Conteúdo além dos streamings de games

Mas a Twitch não é utilizada apenas como um canal de streaming de jogos e entretenimento. A natureza interativa da plataforma não permite só a comunicação em tempo real com o instrutor do vídeo. Os utilizadores também podem conversar entre si. Isto possibilitou um movimento de ensino voltado ao desenvolvimento de softwares, em que comunidades de usuários trocam conhecimentos através de vídeos em que transmitem a programação em tempo real de seus projetos. O sucesso é tanto que há uma seção no site voltada exclusivamente aos canais de programação. 

O serviço é gratuito e seu conteúdo pode ser acessado por qualquer um. Há uma versão paga que oferece os mais diversos benefícios ao usuário.

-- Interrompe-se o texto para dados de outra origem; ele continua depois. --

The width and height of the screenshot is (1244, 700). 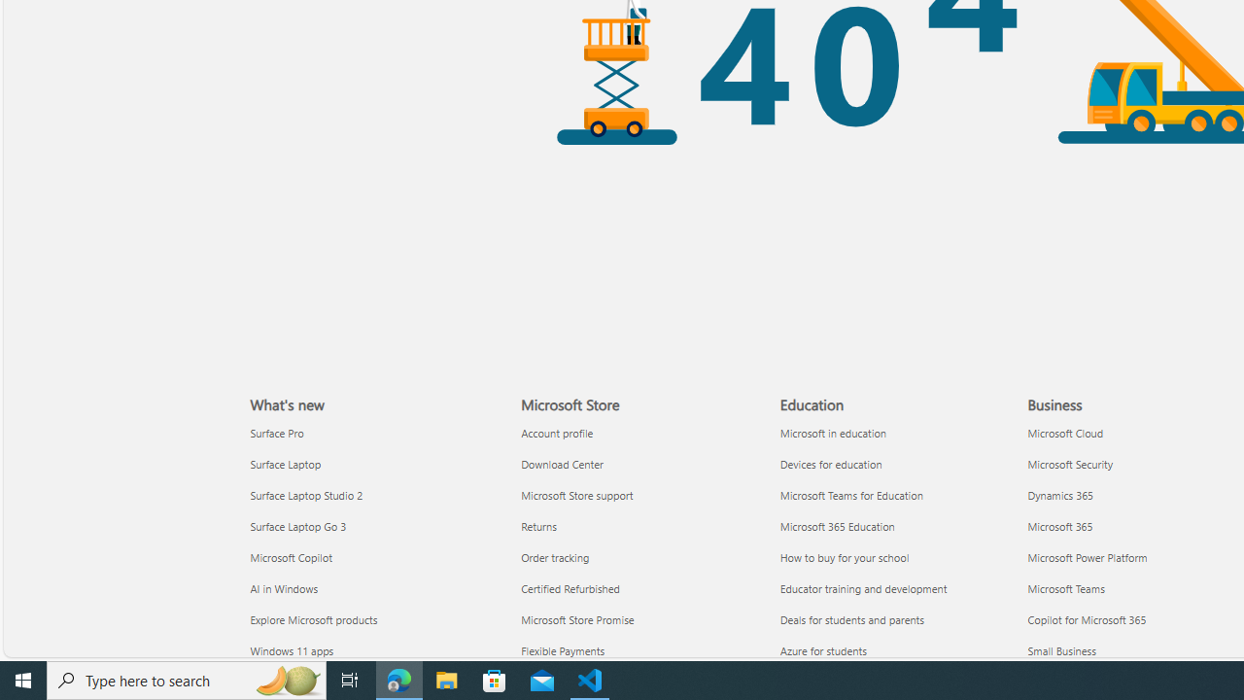 What do you see at coordinates (639, 587) in the screenshot?
I see `'Certified Refurbished'` at bounding box center [639, 587].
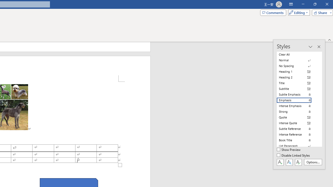 The image size is (333, 187). I want to click on 'Heading 2', so click(297, 78).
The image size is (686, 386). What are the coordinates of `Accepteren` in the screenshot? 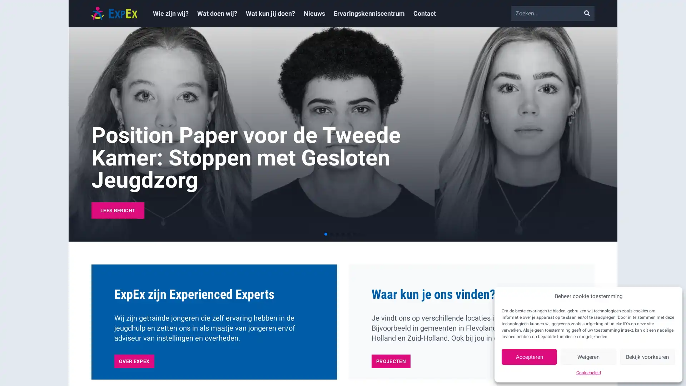 It's located at (529, 357).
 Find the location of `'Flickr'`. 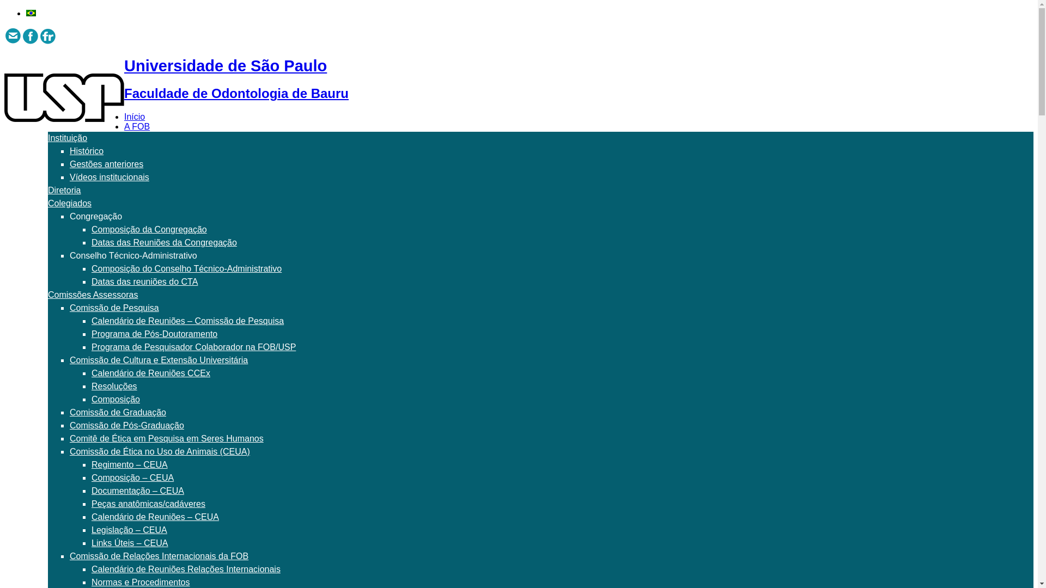

'Flickr' is located at coordinates (47, 35).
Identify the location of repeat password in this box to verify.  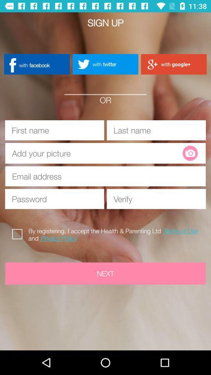
(156, 199).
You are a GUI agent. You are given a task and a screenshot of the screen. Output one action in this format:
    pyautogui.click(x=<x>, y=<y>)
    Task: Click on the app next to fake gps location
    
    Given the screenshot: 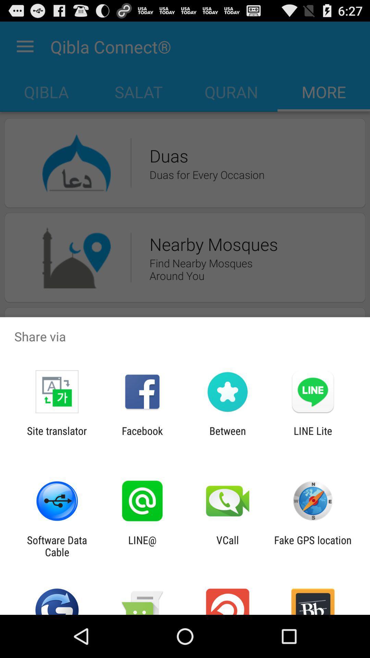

Vinculada aos serviços da Amazon — como o Amazon Prime e Prime Video —, a Twitch Prime conta com diferentes jogos gratuitos disponíveis todos os meses,  com conteúdo exclusivo; uma assinatura mensal (que normalmente é paga), sem custo adicional, para apoiar streamers com inscrições em canais; aumento no tempo de armazenamento de transmissões passadas, que vai dos tradicionais 14 para 60 dias; emojis exclusivos, cores diferentes para os chats e um distintivo de bate-papo. Porém, a assinatura não está disponível no Brasil.